▸ REQUIREMENT: Copy the lines below word for word, omitting the pictures.

▸ EXERCISE MATERIALS:
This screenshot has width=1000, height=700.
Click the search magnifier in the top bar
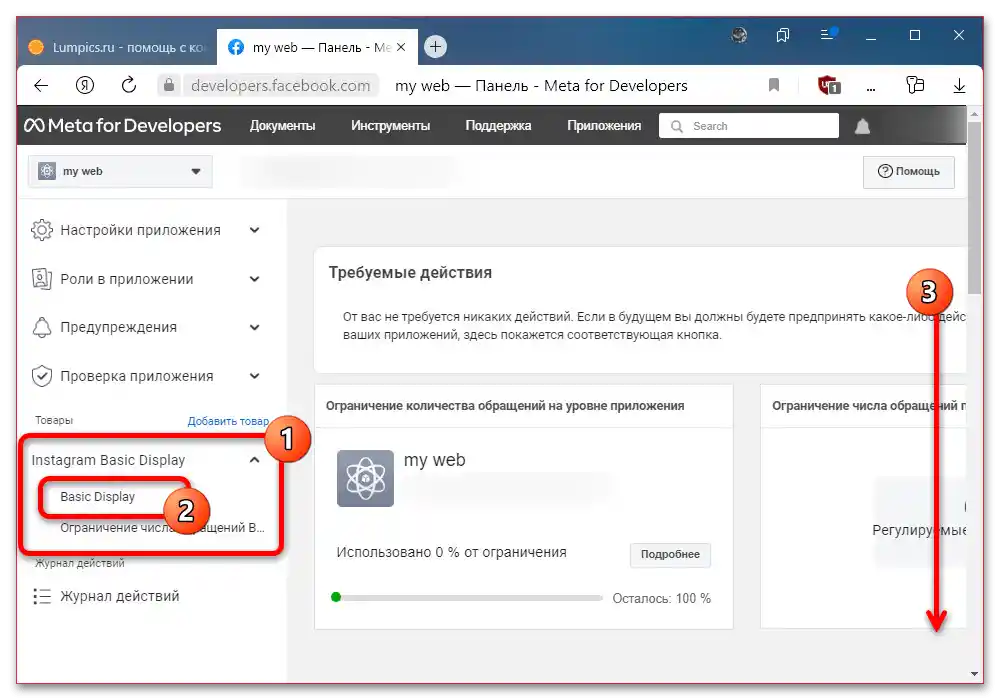tap(676, 125)
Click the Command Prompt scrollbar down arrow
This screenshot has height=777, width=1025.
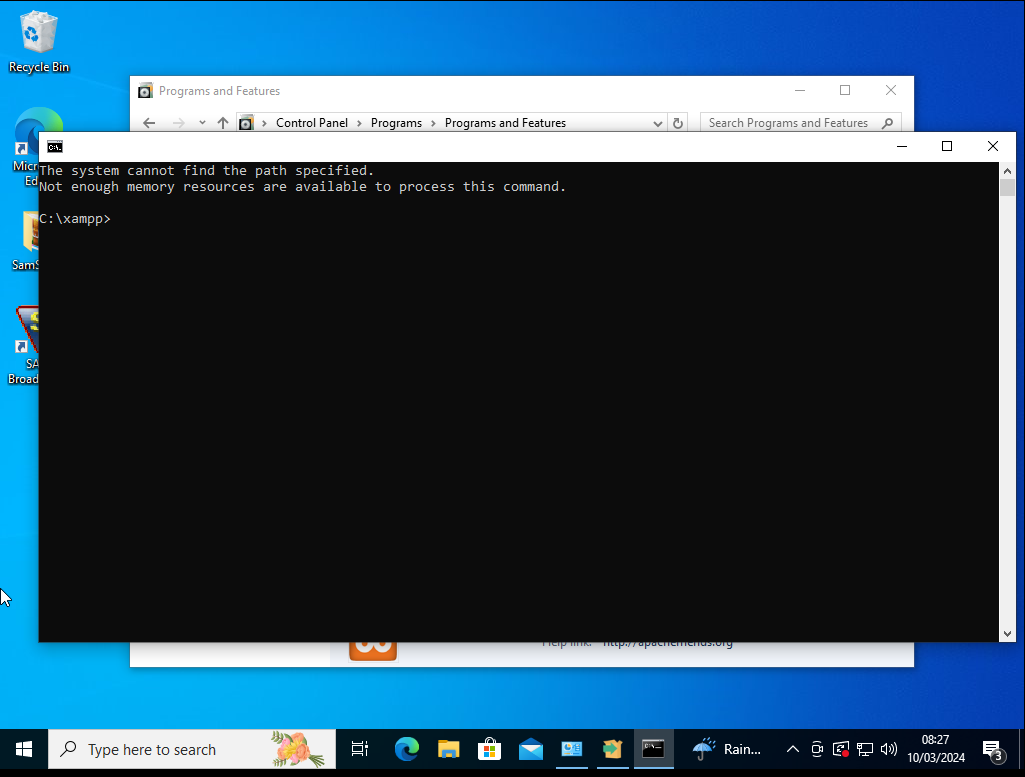(1007, 634)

▸ RESULT OF THE TASK:
This screenshot has width=1000, height=700.
Click the search magnifier in the top bar
tap(676, 125)
Click the Command Prompt scrollbar down arrow
This screenshot has height=777, width=1025.
(1007, 634)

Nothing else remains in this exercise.